### PASSAGE TO READ
Song
- Published: 1954 by Travis Music/Keys-Hansen
- Composer: Bob Haymes
- Lyricist: Alan Brandt

= That's All (1952 song) =

"That's All" is a song written in 1952 by Alan Brandt with music by Bob Haymes. It has been covered by many jazz and blues artists. The first recording, by Nat King Cole in 1953, achieved some popularity but was not among that year's top 20 songs. It was Bobby Darin's version from his 1959 album of the same title that introduced the song to a wider audience, and it has since become a jazz standard.

It was used as theme and bumper music, and as background behind live advertising announcements, on the overnight classical music program, American Airlines Music Til Dawn, which ran on clear-channel AM radio stations, mostly but not all CBS, from 1953 to 1970.

The song is part of the Great American Songbook, and Alec Wilder included it in his book American Popular Song: The Great Innovators, 1900–1950, even though it was composed two years after that period. Wilder gave two reasons for making this exception: (1) "it is one of the last free-flowing, native, and natural melodies in the grand pop style"; (2) "it went through no initial hit phase but became an immediate standard".

### RAW DATA
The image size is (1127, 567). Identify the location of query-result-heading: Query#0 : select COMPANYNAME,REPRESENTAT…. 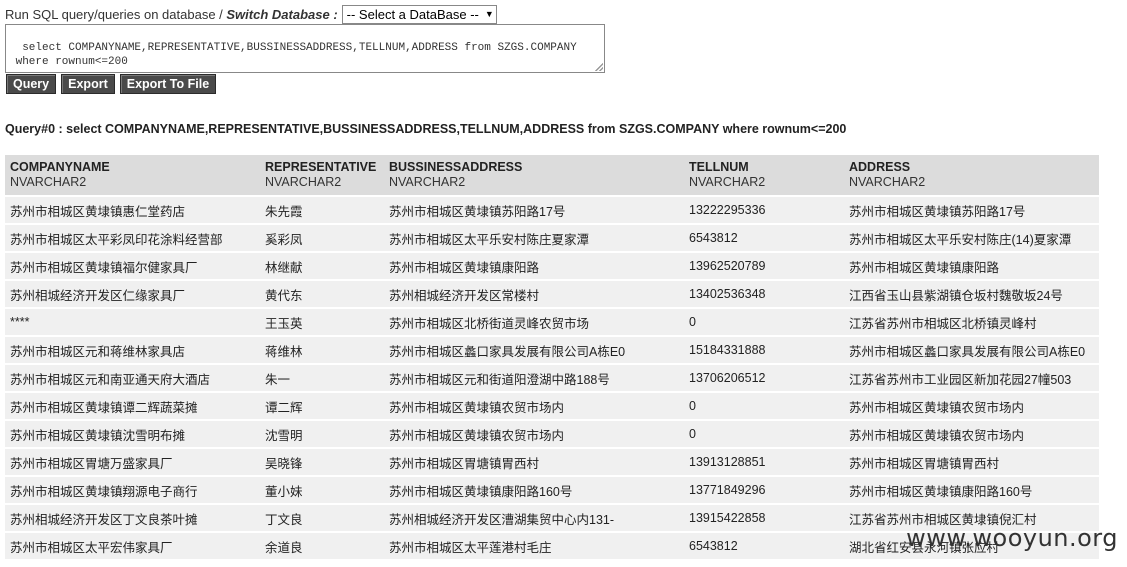
(426, 129).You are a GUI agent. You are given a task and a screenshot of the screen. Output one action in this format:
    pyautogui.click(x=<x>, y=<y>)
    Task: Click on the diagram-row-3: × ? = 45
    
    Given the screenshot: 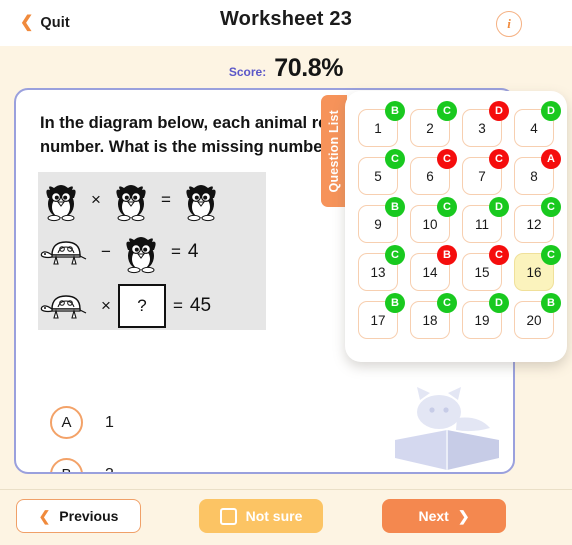 What is the action you would take?
    pyautogui.click(x=152, y=306)
    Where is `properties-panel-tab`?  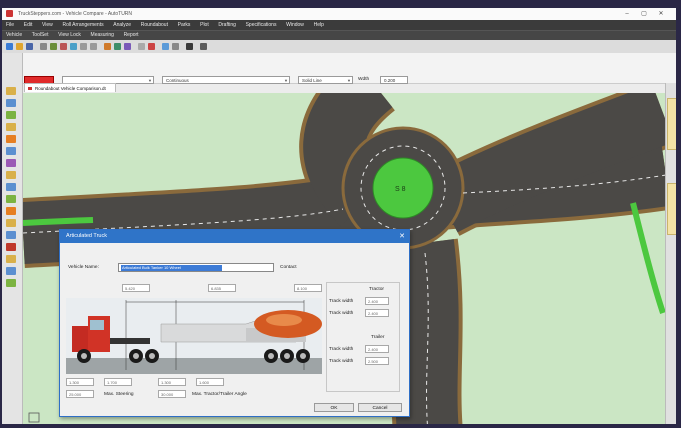 properties-panel-tab is located at coordinates (672, 124).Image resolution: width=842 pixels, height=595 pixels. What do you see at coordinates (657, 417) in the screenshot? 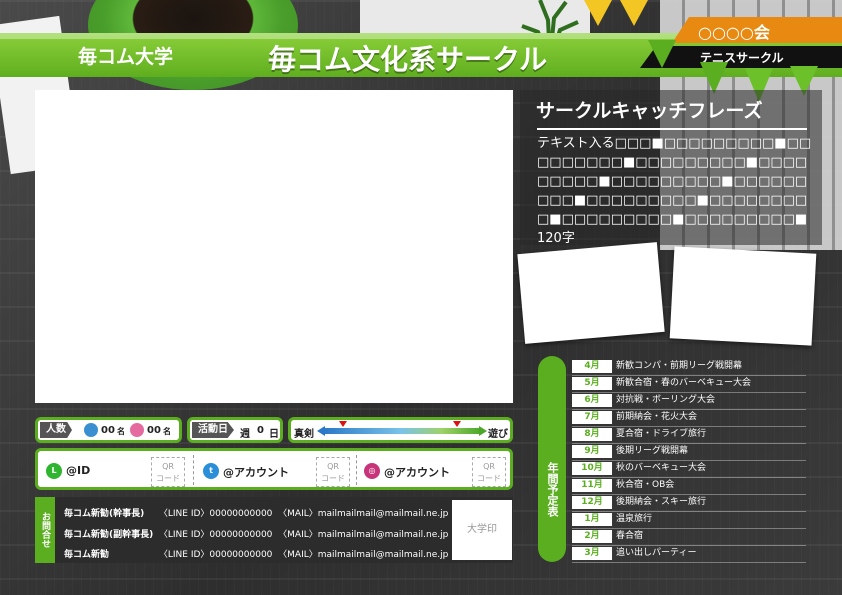
I see `schedule-event: 前期納会・花火大会` at bounding box center [657, 417].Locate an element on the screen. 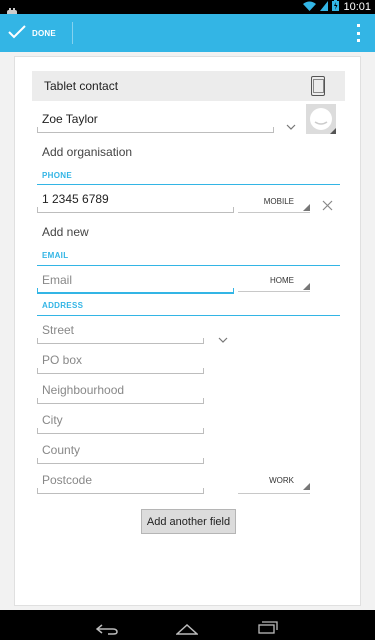 The image size is (375, 640). phone-section-divider is located at coordinates (188, 184).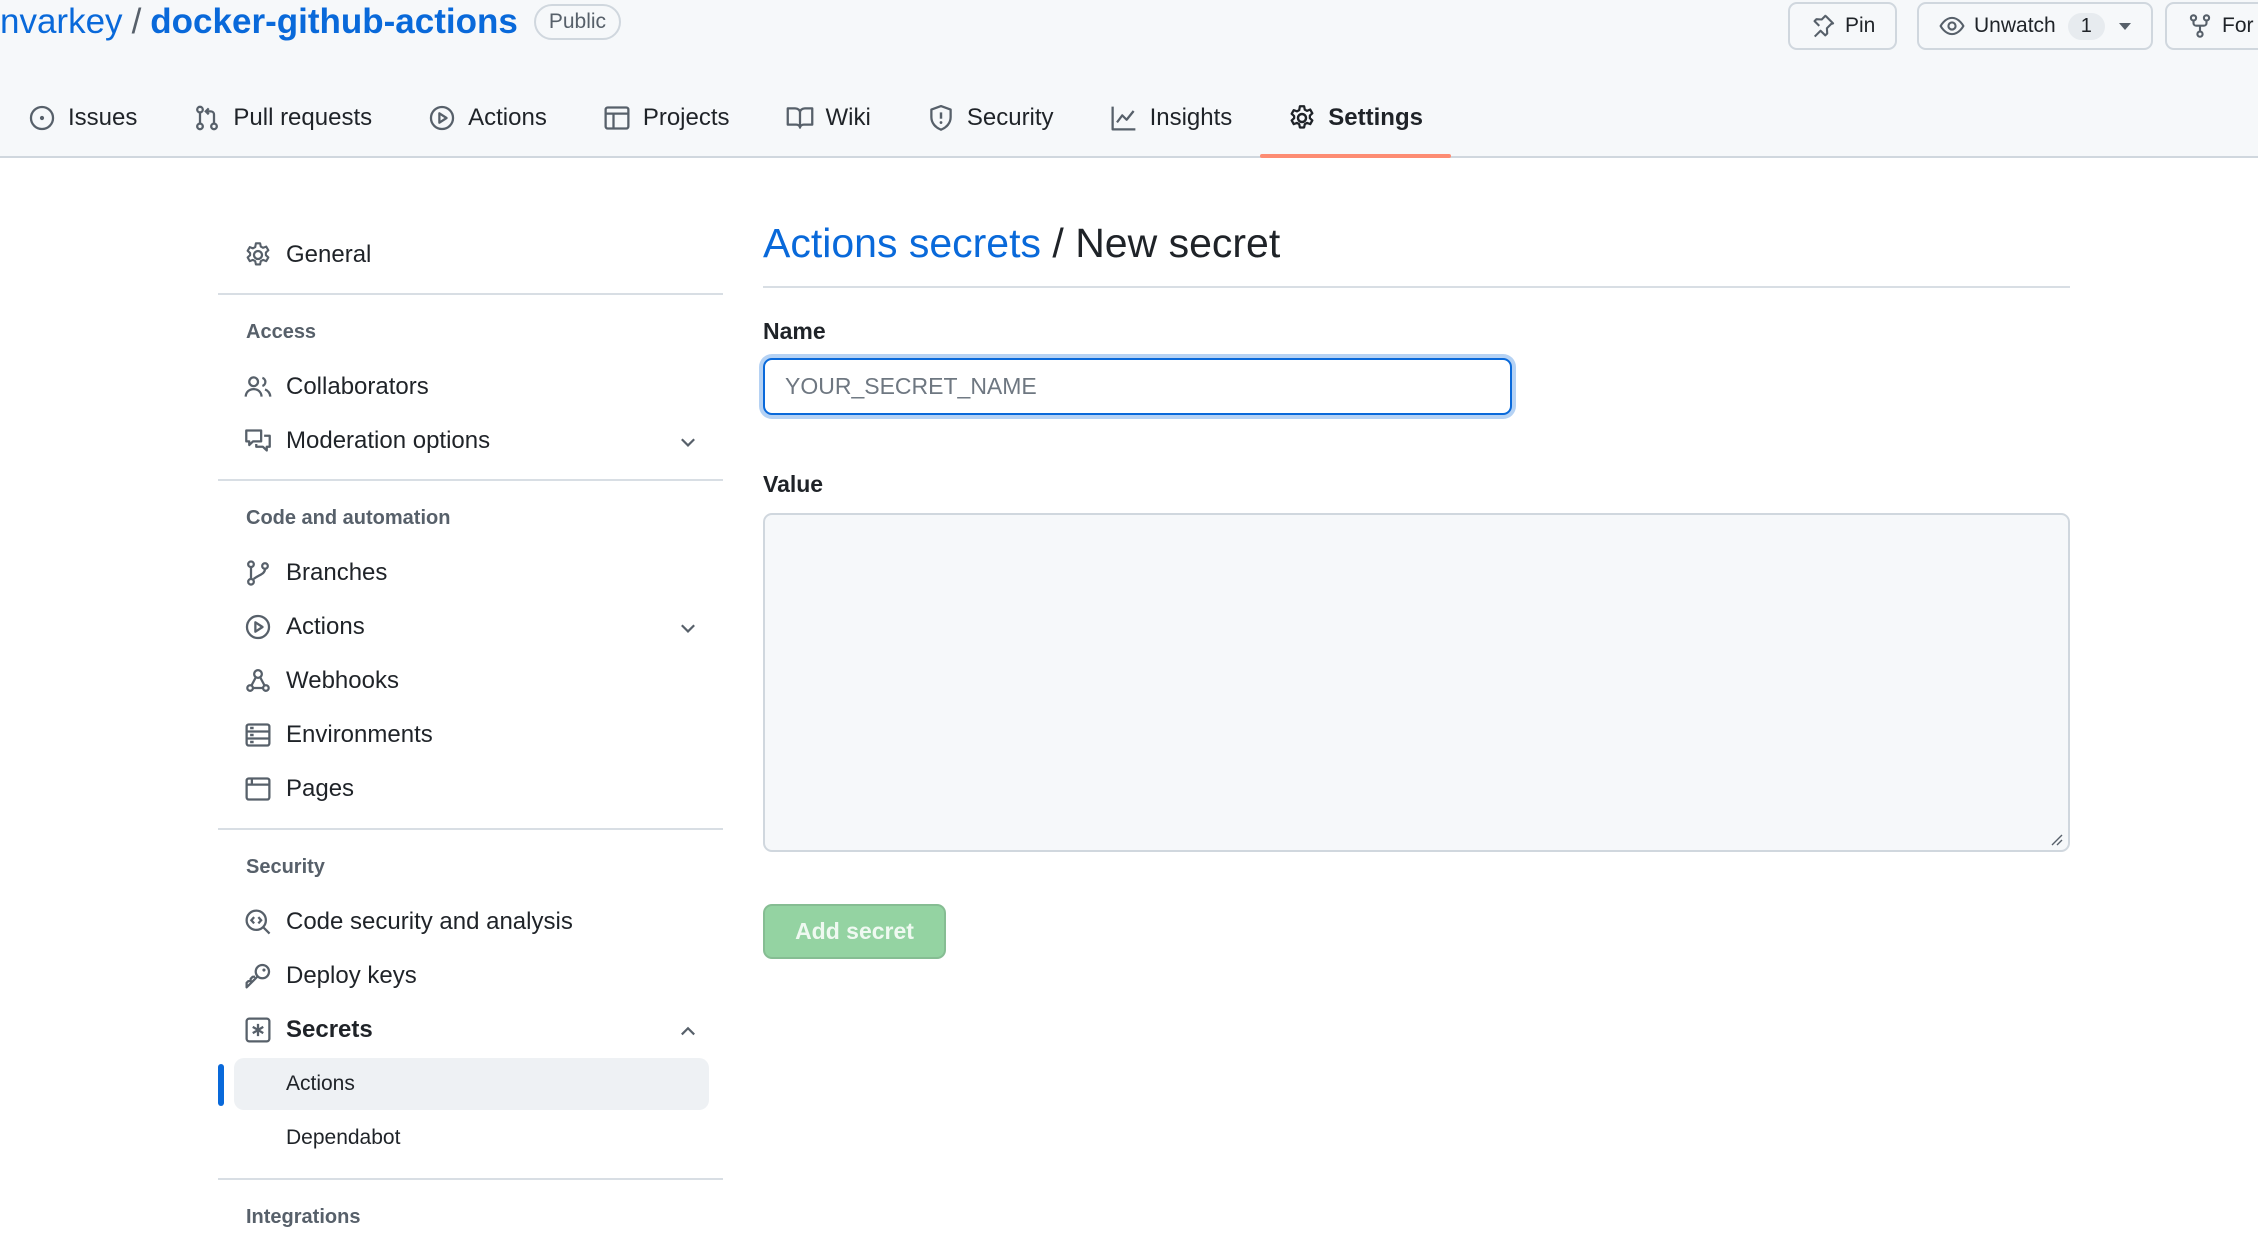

### ACTIVITY 1
Answer these questions from the passage on the song "That's All":
(a) Who made the first recording of the song, and in what year?
(b) What was the name of the overnight classical music program that used the song as theme and bumper music?
(c) What is the title of the book in which Alec Wilder included the song?
### ACTIVITY 2
Write the next paragraph of the passage on the song "That's All", starting after its final sentence.

### ANSWER BOX 1
(a) Nat King Cole, in 1953.
(b) American Airlines Music Til Dawn.
(c) American Popular Song: The Great Innovators, 1900–1950.

### ANSWER BOX 2
==Cover versions==
- Peggy Lee on The Man I Love (1957).
- Sarah Vaughan on Sarah Vaughan à Paris (1958).
- Bobby Darin on That's All (1959).
- Tommy Edwards (Thomas Jefferson Edwards) on It's All in the Game (1958).
- Rick Nelson on his fourth studio album, Songs By Ricky (1959), which reached the top 10 on Cashbox. Nelson also performed it on a 1959 episode of The Adventures of Ozzie and Harriet entitled "Who Needs Girls?" (S08•04).
- Henry Mancini on The Mancini Touch (1960).
- Frank Sinatra on Sinatra and Strings (1962).
- Mel Tormé on That's All (1965).
- Rod Stewart on It Had to Be You: The Great American Songbook (2002).
- Steve Tyrell on This Guy's In Love (2003).
- Michael Bublé on Michael Bublé (2003).
- Eliane Elias on Dreamer (2004).
- Stacey Kent on Tenderly (Sony/Okeh, 2015)
- Teddy Swims live at BBC Music BBCRadio2 Piano room (2025)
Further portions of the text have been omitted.